Understanding classic CNN architectures is essential for the following reasons:
- They introduce fundamental building blocks (e.g., convolutional layers, pooling layers, ReLU activation).
- They highlight challenges faced at different stages of deep learning evolution (e.g., overfitting, vanishing gradients).
- They provide insights into the design philosophy of modern deep architectures.

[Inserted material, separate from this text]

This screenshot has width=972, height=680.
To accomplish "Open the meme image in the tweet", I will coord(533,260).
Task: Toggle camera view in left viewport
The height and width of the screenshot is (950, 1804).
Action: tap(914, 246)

LeNet-5 (1998, Yann LeCun)
Overview
LeNet-5 was one of the earliest CNN models designed to recognize handwritten digits (e.g., MNIST dataset). It demonstrated the power of learned convolutional filters combined with a small number of parameters.
Architecture

- Input: 32x32 grayscale image
- C1: Convolutional layer with 6 filters of size 5x5 → output: 28x28x6
- S2: Subsampling (average pooling) layer → output: 14x14x6
- C3: Convolutional layer with 16 filters → output: 10x10x16
- S4: Subsampling layer → output: 5x5x16
- C5: Fully connected convolutional layer → output: 120
- F6: Fully connected layer → output: 84
- Output: 10-class softmax layer
Parameters
LeNet uses shared weights, reducing the number of parameters compared to fully connected networks.
Insights
- Introduced the idea of local receptive fields, weight sharing, and subsampling.
- Excellent for small datasets but struggles with large-scale data due to its shallow depth.

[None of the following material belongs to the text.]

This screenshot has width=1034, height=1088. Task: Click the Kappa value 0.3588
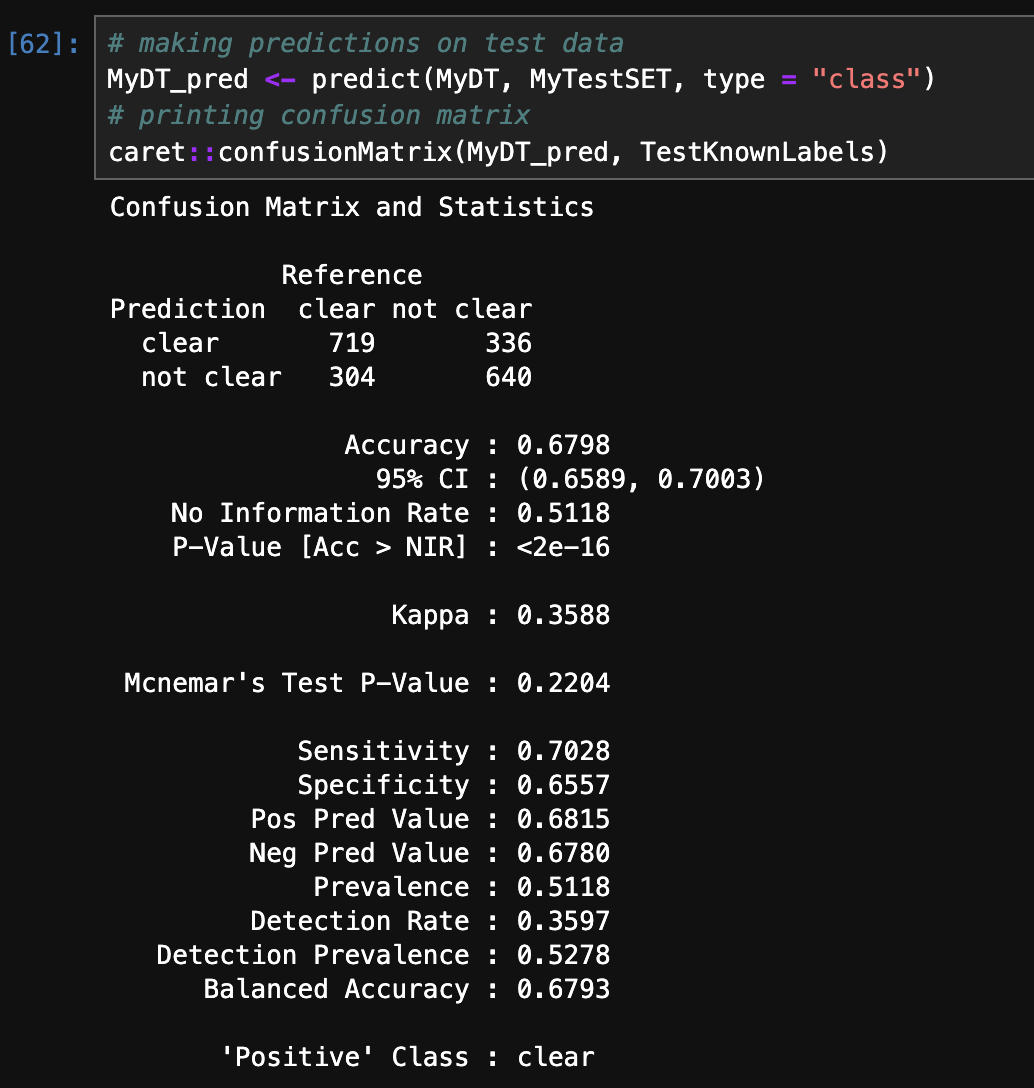pyautogui.click(x=563, y=615)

AlexNet (2012, Alex Krizhevsky, Ilya Sutskever, Geoffrey Hinton)
Breakthrough
AlexNet marked the first major success of deep learning in the ImageNet Large Scale Visual Recognition Challenge (ILSVRC 2012), achieving top-5 error of 15.3%, compared to 26% for the runner-up.
Architecture

- Input: 224x224x3 RGB image
- Conv1: 96 filters of 11x11, stride 4 → 55x55x96
- MaxPool1: 3x3, stride 2 → 27x27x96
- Conv2: 256 filters of 5x5 → 27x27x256
- MaxPool2: 3x3 → 13x13x256
- Conv3: 384 filters of 3x3 → 13x13x384
- Conv4: 384 filters of 3x3 → 13x13x384
- Conv5: 256 filters of 3x3 → 13x13x256
- MaxPool3: 3x3 → 6x6x256
- FC6: Fully connected layer with 4096 neurons
- FC7: Fully connected layer with 4096 neurons
- FC8: 1000-way softmax layer
Key Innovations
- Used ReLU (Rectified Linear Unit) instead of sigmoid or tanh → faster training
- Introduced dropout for regularization
- Trained on two GPUs in parallel
Insights
- Showed the world that deep networks could outperform traditional machine learning models if trained with large datasets and GPUs.

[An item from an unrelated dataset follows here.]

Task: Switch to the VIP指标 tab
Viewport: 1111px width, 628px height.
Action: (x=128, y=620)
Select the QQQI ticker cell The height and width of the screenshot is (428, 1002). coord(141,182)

VGG Networks (2014, Visual Geometry Group, Oxford)
VGG emphasized simplicity and depth: using small 3x3 filters and stacking them deeply to capture complex patterns.
Architecture (VGG-16)

- Input: 224x224x3 RGB image
- Stack of 13 convolutional layers using 3x3 filters
- 5 max-pooling layers to reduce spatial dimensions
- 3 fully connected layers, with the last one as a softmax for classification
Example:
- Conv3-64 → Conv3-64 → MaxPool
- Conv3-128 → Conv3-128 → MaxPool
- Conv3-256 → Conv3-256 → Conv3-256 → MaxPool
- Conv3-512 → Conv3-512 → Conv3-512 → MaxPool
- Conv3-512 → Conv3-512 → Conv3-512 → MaxPool
- FC-4096 → FC-4096 → Softmax(1000)
Characteristics
- Consistent use of 3x3 filters simplifies the design and enables deeper networks
- Requires significant memory and computation (hundreds of millions of parameters)
Insights
- Demonstrated that depth is a key factor in improving CNN performance
- The architecture became a benchmark and inspired many follow-up models
Summary Table
Model | Year | Input Size | Depth | Unique Aspects |
---|---|---|---|---|
LeNet-5 | 1998 | 32x32 | 7 | Local receptive fields, subsampling |
AlexNet | 2012 | 224x224x3 | 8 | ReLU, dropout, GPU parallelism |
VGG-16 | 2014 | 224x224x3 | 16 | Simplicity, 3x3 filters, depth |
Final Thoughts
These classic CNN architectures form the backbone of modern computer vision systems. Each contributed key architectural innovations that addressed specific challenges in training deep networks.
Understanding them allows us to appreciate the evolution of deep learning and to better design models suited for today's massive data and compute resources.